Arte de John Everett Millais
Não tenha medo de quem é ciumento, mas de quem é possessivo.
O ciúme não é nocivo, é um sentimento sadio e normal para revelar os limites da aceitação e da dependência. Moderado, transmite inclusive uma sensação charmosa de cuidado e de proteção. No início do relacionamento, revela paixão e comprometimento.
Ciúme é uma insegurança passageira, uma carência pontual. Costuma ser mais uma dúvida do que uma desconfiança.
O problema é a possessividade, que impõe conclusões e não questiona, sempre incontrolável e insaciável.
A possessividade é o ápice do machismo, escraviza e anula personalidades.
Com a fachada da adoração, o sujeito cria uma prisão emocional. Não permite que a mulher viva nada além do que é concedido dentro da relação. Seus elogios são mesadas. Suas gentilezas são oportunistas. Seu cerco é castrador.
O que ele busca é enfraquecer sua companhia de tal maneira que ela não apresente mais individualidade e forças para se opor. Sua tática é cansá-la perguntando e exigindo explicações para qualquer coisa. Disposta a não se incomodar e evitar os conflitos, ela vai dizendo sim e apagando as diferenças.

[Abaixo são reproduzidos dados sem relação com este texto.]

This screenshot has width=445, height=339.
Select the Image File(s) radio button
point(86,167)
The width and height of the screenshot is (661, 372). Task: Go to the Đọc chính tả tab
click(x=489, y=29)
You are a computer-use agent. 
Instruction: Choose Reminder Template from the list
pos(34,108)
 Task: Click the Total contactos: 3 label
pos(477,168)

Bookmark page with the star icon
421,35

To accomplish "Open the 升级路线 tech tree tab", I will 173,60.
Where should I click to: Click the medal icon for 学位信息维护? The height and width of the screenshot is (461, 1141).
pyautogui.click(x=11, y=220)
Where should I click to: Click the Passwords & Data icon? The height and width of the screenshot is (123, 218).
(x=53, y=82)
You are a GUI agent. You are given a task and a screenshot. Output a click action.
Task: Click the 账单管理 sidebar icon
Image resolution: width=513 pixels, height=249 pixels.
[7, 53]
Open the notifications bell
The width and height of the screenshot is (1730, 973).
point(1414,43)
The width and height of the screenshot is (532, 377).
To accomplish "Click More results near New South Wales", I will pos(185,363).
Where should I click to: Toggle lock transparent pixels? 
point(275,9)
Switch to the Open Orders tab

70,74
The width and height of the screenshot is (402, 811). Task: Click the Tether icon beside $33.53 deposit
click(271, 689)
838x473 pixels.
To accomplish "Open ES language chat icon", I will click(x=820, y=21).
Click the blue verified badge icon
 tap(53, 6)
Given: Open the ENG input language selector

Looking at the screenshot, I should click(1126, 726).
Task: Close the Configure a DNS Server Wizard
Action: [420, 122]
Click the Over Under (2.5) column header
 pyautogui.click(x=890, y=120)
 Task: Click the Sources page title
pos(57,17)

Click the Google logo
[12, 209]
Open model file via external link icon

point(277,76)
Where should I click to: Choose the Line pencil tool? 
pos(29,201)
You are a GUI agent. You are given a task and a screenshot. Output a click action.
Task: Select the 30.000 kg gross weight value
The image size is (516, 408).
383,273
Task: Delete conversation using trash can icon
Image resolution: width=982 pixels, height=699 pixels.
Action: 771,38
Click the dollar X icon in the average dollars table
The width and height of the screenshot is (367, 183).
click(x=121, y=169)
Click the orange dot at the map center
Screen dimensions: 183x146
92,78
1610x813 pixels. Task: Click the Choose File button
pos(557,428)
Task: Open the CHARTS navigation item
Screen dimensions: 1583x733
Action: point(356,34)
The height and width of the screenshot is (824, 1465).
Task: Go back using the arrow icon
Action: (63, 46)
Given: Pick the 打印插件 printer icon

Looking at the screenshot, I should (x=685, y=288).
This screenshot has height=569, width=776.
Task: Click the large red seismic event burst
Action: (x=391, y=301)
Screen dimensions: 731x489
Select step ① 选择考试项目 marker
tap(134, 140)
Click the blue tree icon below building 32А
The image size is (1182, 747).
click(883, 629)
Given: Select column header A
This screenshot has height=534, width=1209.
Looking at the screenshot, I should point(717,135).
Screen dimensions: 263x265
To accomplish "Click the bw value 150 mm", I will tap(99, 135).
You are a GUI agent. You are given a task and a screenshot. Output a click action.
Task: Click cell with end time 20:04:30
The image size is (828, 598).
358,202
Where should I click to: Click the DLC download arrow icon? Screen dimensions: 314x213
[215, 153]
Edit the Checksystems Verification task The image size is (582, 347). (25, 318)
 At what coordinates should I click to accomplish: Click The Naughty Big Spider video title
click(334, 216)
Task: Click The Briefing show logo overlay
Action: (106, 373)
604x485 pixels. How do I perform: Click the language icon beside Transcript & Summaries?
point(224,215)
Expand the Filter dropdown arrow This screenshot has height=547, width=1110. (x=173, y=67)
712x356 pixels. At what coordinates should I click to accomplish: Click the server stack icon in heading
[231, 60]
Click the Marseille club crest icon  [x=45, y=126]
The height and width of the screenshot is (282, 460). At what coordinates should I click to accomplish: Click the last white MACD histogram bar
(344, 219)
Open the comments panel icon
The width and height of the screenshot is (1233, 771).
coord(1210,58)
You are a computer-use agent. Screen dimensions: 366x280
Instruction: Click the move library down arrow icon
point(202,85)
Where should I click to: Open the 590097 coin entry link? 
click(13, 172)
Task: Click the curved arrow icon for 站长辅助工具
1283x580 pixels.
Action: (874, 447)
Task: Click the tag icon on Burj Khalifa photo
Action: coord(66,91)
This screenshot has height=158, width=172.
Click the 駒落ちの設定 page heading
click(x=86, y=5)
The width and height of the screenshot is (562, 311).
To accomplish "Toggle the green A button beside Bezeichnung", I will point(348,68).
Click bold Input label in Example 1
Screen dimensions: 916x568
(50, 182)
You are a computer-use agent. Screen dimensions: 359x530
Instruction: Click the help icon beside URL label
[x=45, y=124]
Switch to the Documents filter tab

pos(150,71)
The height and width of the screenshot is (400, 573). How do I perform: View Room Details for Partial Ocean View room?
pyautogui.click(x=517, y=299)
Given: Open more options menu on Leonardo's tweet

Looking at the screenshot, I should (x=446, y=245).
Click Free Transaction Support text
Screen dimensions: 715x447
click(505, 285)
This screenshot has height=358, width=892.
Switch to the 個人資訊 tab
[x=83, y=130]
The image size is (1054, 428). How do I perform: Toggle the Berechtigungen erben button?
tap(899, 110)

É como ter um pai patrão, não um marido. É como ter um chefe, não um cúmplice. É como ter um dono, não um parceiro.
A possessividade não é brincadeira, não é engraçada, não é bem-vinda.
O possessivo será rude com seus amigos e familiares, será grosseiro com seu círculo de convivência, armará barracos e escândalos nos momentos de suas maiores alegrias, sob o pretexto de sinceridade e transparência e que precisa dizer o que vem sentindo.
Sem se dar conta, estará pedindo autorização para se vestir, para sair, para falar, para se comportar, para se divertir. Tudo o que fizer dependerá de relatórios minuciosos e narrativas detalhadas, e nada agradará para garantir a confiança e a liberdade.
Um cafetão seria mais discreto e generoso.
Terá seu Facebook administrado pelo marido, seu celular monitorado pelo marido, seus gastos checados pelo marido. O controle começará com o tamanho e o perfil das roupas, depois avançará para as fotos nas redes sociais, prosseguirá nas amizades (seus conhecido dependem de aprovação à semelhança de linha de crédito) e, por último, desembocará na utilização das palavras em mensagens.
A possessividade é a ameaça de bomba dentro de sua casa. Pode evacuar o coração. Não costuma ser trote.